**Text:**
....................

1. A method for rendering arbitrary content for display on a particular viewing device, comprising:

(a) receiving content;

(b) assembling the content into an object-oriented structure in a centralized format;

(c) translating the content in the centralized format to a markup language document compatible with a display environment of a viewing device;

(d) formatting the markup language document for display on the viewing device utilizing a descriptor, wherein the descriptor defines parameters of the display environment; and

(e) outputting the formatted markup language document to the viewing device.

2. The method as recited in claim 1, wherein the object-oriented structure is a tree-type structure.

3. The method as recited in claim 1, wherein the content is assembled into the object-oriented structure node by node.

4. The method as recited in claim 1, wherein content that is assembled into a string is parsed for translating the content into the centralized format, wherein the translated content is assembled into the object-oriented structure.

5. The method as recited in claim 1, further comprising receiving content written in the markup language, and outputting the content written in the markup language to the viewing device.

6. The method as recited in claim 1, wherein the centralized format is an XML format.

7. The method as recited in claim 1, further comprising translating the content to a desired language.

8. The method as recited in claim 1, further comprising translating the content to a desired character set.

9. The method as recited in claim 1, wherein the formatting of the markup language document for display on the viewing device is based at least in part on a display screen size of the viewing device.

10. The method as recited in claim 9, wherein the formatting of the markup language document for display on the viewing device includes parsing a table into a format that is viewable on a display of the viewing device.

11. The method as recited in claim 1, wherein the formatting of the markup language document for display on the viewing device includes splitting the markup language document into multiple pages for display on the viewing device.

12. The method as recited in claim 1, wherein the formatting of the markup language document for display on the viewing device includes inserting content in a template.

13. The method as recited in claim 1, wherein the display device is a wireless device.

14. A computer program product for rendering arbitrary content for display on a particular viewing device, comprising:

(a) computer code for receiving content;

(b) computer code for assembling the content into an object-oriented structure in a centralized format;

(c) computer code for translating the content in the centralized format to a markup language document compatible with a display environment of a viewing device;

(d) computer code for formatting the markup language document for display on the viewing device utilizing a descriptor, wherein the descriptor defines parameters of the display environment; and

(e) computer code for outputting the formatted markup language document to the viewing device.

....................

**Data lines:**
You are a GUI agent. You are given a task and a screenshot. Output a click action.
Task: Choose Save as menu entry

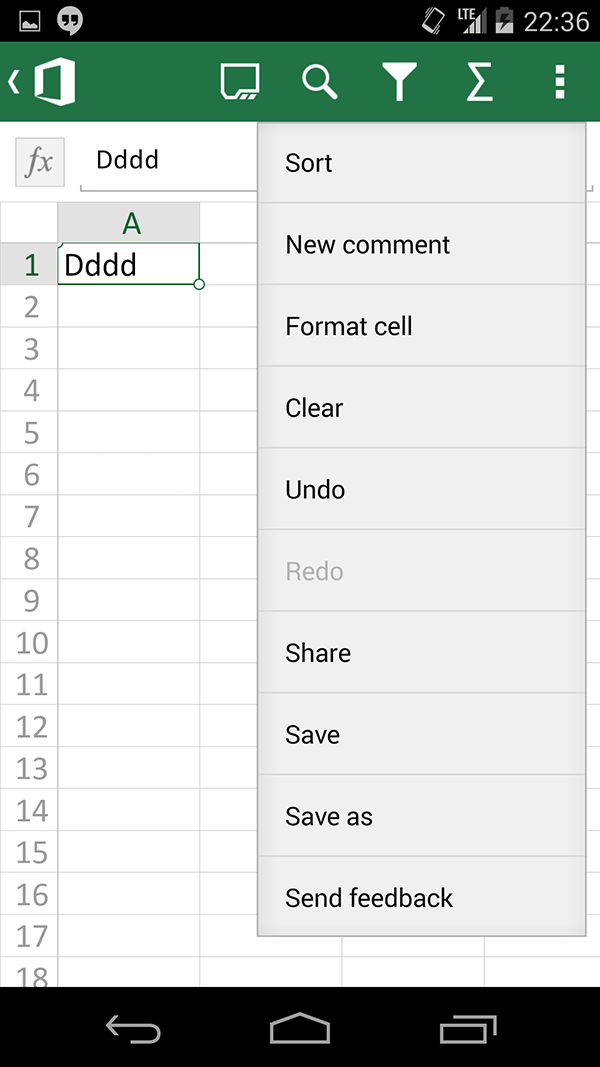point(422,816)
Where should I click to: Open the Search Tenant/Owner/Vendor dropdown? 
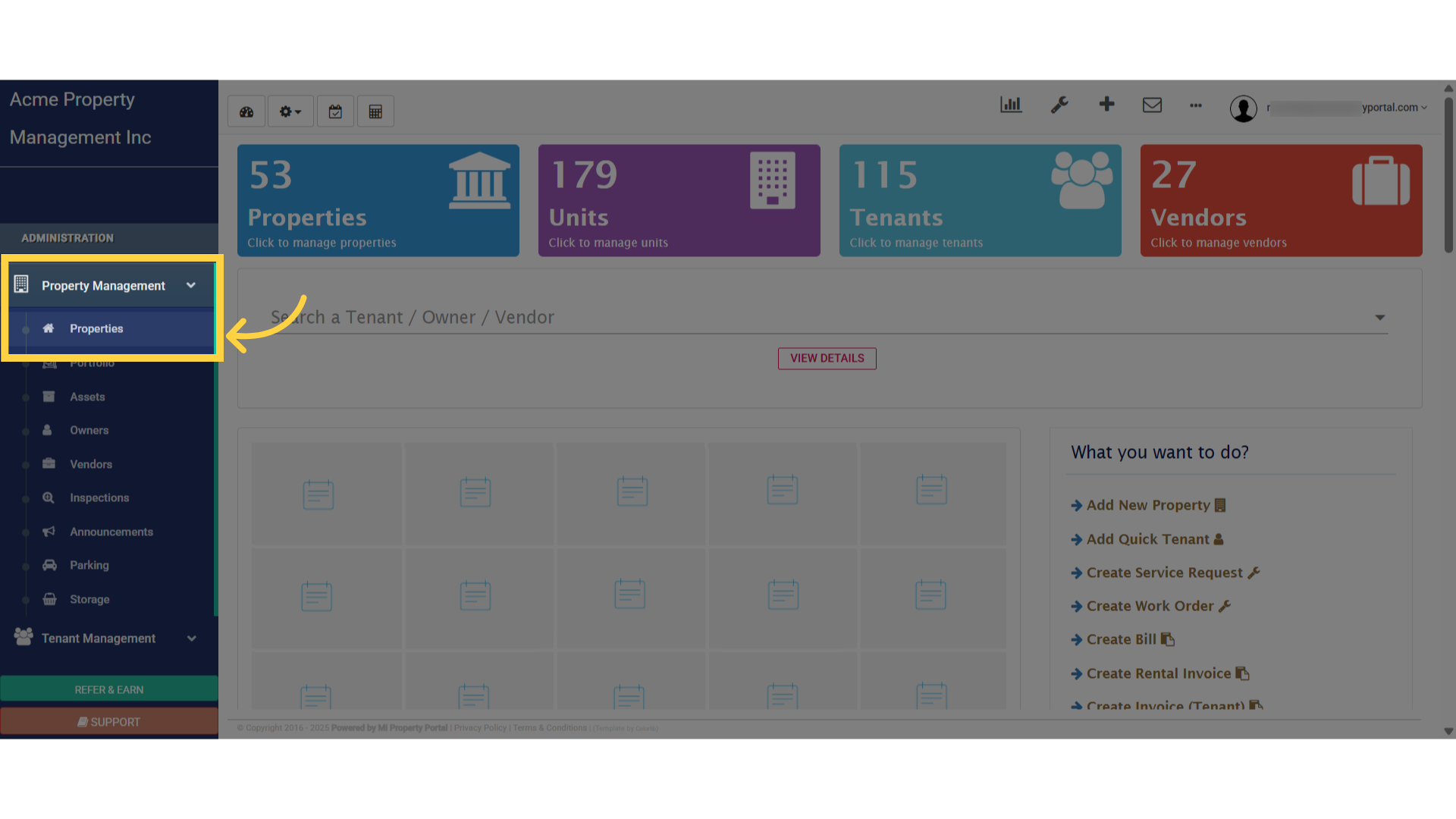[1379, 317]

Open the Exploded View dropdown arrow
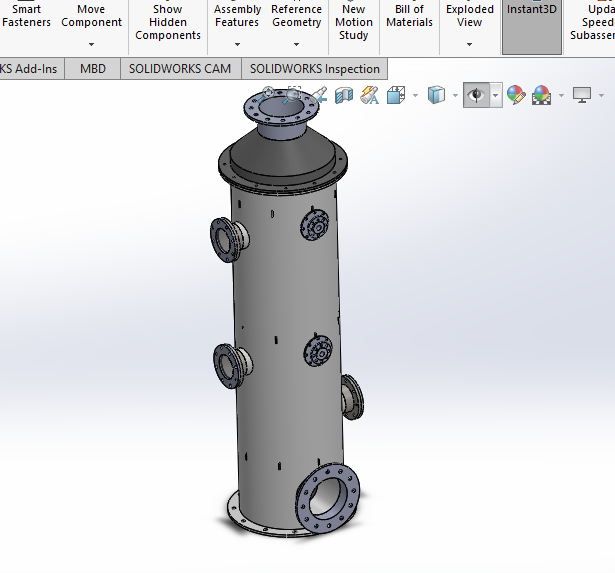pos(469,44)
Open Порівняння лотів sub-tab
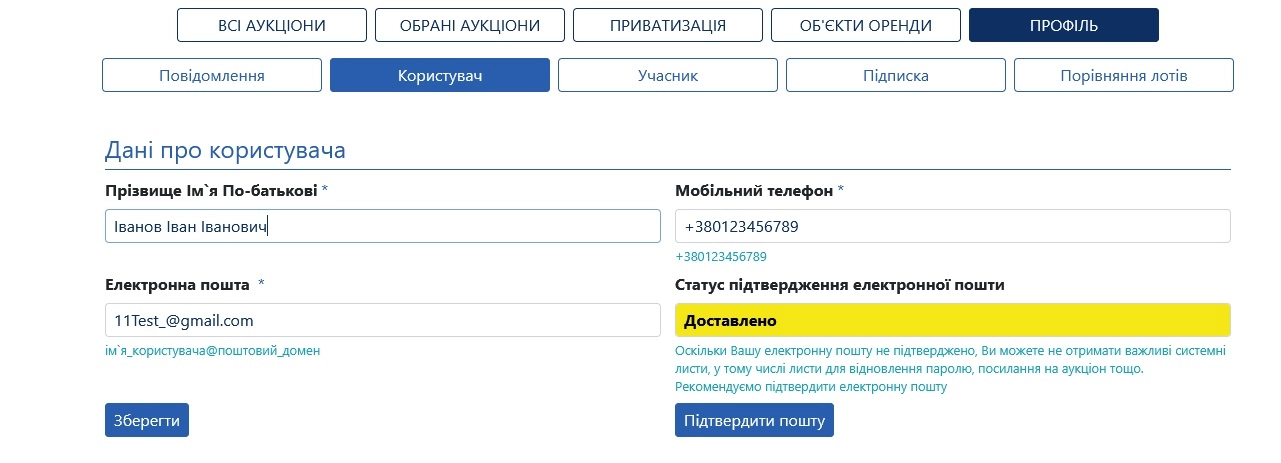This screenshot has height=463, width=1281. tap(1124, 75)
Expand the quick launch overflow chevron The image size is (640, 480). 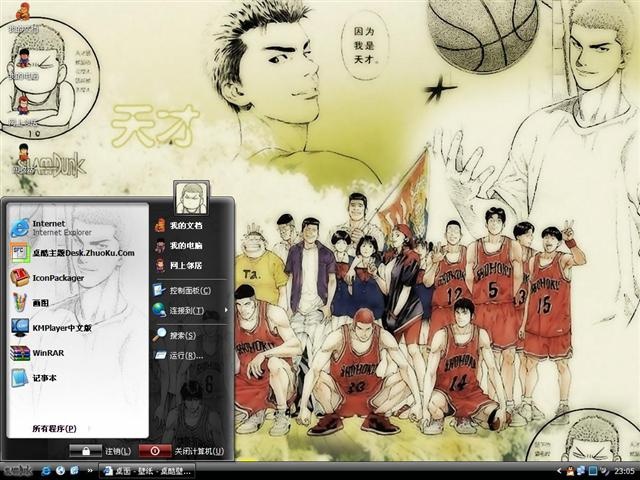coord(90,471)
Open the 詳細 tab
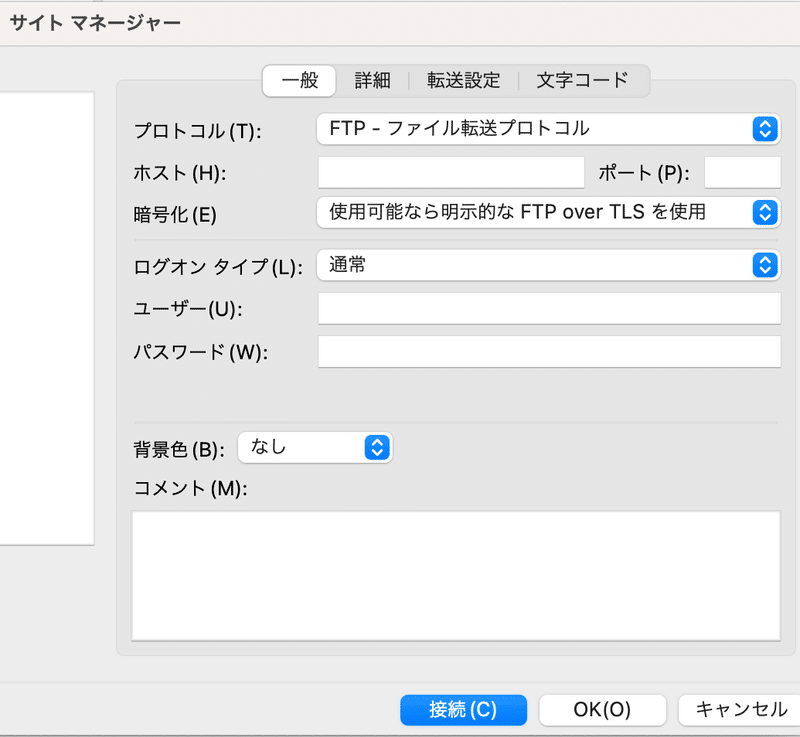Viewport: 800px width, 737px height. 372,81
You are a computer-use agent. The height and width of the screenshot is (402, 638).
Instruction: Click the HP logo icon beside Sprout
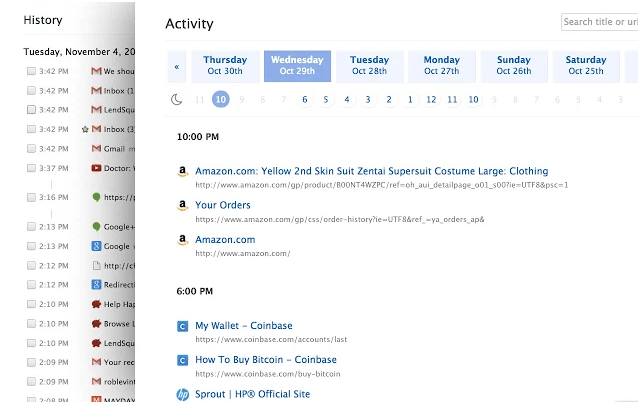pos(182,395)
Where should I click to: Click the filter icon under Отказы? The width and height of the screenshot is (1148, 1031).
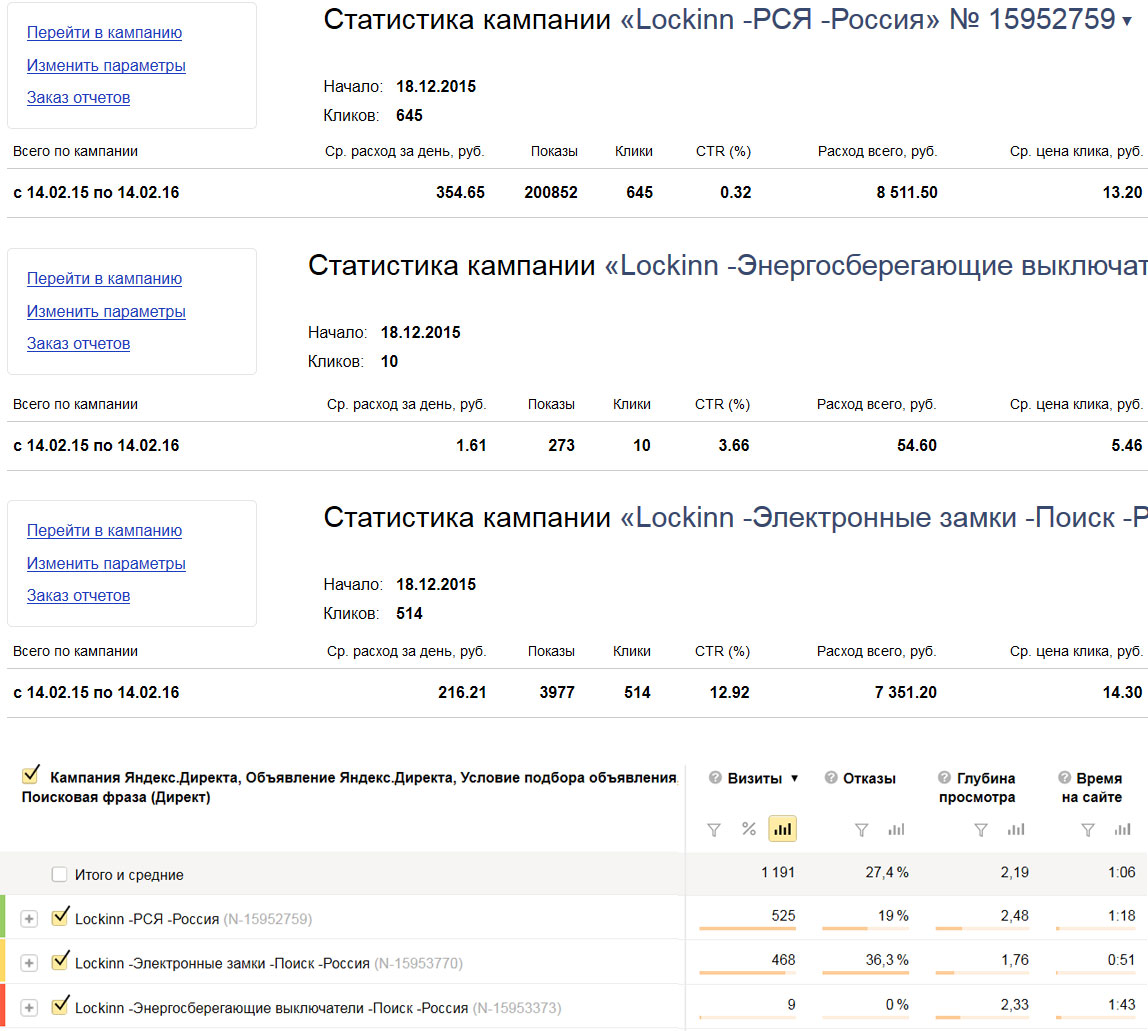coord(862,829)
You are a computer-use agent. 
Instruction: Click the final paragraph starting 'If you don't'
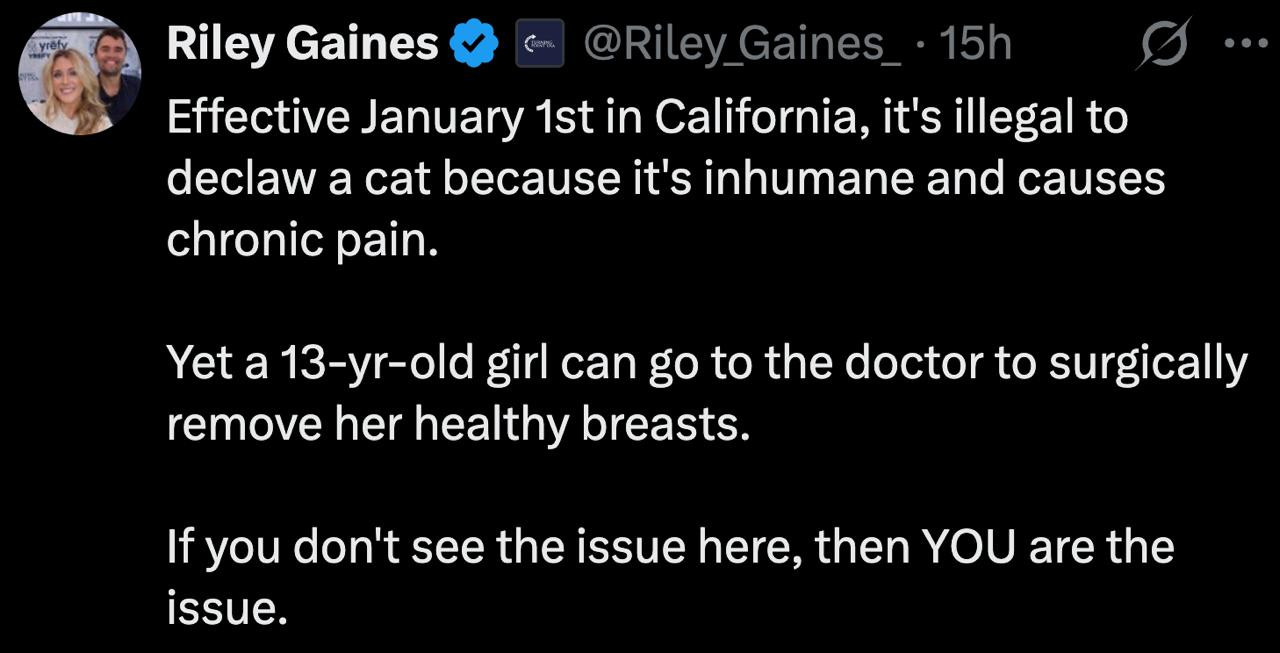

....................

**Stated problem 1:** List every action that the patent claims above say the formatting of the markup language document includes.
**Stated problem 2:** Please quote the patent claims above, starting at "(e) outputting the" and ending at "a tree-type structure.".

**Exercise output 1:**
- parsing a table into a format that is viewable on a display of the viewing device
- splitting the markup language document into multiple pages for display on the viewing device
- inserting content in a template

**Exercise output 2:**
(e) outputting the formatted markup language document to the viewing device.

2. The method as recited in claim 1, wherein the object-oriented structure is a tree-type structure.